• _SUPPLIED INFORMATION_:
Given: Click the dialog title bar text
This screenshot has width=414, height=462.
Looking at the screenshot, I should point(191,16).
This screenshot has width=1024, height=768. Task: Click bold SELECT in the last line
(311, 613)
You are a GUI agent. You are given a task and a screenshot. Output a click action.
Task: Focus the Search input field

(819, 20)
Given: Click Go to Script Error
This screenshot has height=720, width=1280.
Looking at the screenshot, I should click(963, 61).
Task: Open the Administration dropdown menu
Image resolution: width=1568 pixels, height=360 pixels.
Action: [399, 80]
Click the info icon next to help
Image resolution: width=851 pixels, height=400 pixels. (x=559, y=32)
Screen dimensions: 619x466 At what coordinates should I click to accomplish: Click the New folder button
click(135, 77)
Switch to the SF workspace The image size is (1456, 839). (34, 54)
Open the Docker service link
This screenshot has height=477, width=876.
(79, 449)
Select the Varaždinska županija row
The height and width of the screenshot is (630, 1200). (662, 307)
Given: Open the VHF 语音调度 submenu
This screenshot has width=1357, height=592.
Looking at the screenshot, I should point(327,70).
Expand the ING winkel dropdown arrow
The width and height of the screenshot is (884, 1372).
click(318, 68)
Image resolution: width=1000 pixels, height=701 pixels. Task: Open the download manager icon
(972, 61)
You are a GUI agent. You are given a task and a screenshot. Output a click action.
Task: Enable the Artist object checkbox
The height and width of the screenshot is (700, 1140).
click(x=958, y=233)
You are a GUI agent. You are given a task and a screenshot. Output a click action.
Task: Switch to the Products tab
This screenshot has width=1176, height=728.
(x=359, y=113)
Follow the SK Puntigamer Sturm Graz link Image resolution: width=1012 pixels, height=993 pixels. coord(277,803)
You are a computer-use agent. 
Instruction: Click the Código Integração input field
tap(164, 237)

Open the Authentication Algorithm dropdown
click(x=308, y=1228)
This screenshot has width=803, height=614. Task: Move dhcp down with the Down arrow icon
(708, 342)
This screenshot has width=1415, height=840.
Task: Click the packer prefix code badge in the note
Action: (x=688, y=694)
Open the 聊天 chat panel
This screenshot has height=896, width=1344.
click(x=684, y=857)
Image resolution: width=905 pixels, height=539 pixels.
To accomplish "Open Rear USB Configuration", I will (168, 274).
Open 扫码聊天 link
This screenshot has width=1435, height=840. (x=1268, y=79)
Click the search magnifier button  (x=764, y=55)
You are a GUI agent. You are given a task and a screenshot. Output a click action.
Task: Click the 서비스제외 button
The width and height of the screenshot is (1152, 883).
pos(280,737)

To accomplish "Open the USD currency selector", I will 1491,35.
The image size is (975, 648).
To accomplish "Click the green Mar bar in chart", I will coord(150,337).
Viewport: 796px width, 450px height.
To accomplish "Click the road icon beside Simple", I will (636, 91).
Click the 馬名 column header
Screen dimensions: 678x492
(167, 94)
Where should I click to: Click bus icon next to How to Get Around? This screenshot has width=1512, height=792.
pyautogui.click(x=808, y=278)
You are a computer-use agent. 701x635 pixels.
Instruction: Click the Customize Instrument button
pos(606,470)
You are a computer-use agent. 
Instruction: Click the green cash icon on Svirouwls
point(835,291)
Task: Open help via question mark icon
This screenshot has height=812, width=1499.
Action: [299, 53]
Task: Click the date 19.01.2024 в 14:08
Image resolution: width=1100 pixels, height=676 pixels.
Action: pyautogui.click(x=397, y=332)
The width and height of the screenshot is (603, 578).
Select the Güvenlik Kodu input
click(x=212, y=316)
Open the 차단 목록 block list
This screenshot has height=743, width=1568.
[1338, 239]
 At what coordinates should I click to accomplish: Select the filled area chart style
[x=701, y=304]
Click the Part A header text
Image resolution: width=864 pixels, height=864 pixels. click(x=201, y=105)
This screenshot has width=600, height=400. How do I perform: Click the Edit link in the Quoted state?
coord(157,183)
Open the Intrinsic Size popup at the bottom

• _WHAT YOU WILL DO_:
Your answer should reproduce each line of the listing that holds the word "Switch".

• _TASK RESPONSE_:
Switch to the SF workspace The image size is (1456, 839). (34, 54)
Task: Switch to the Products tab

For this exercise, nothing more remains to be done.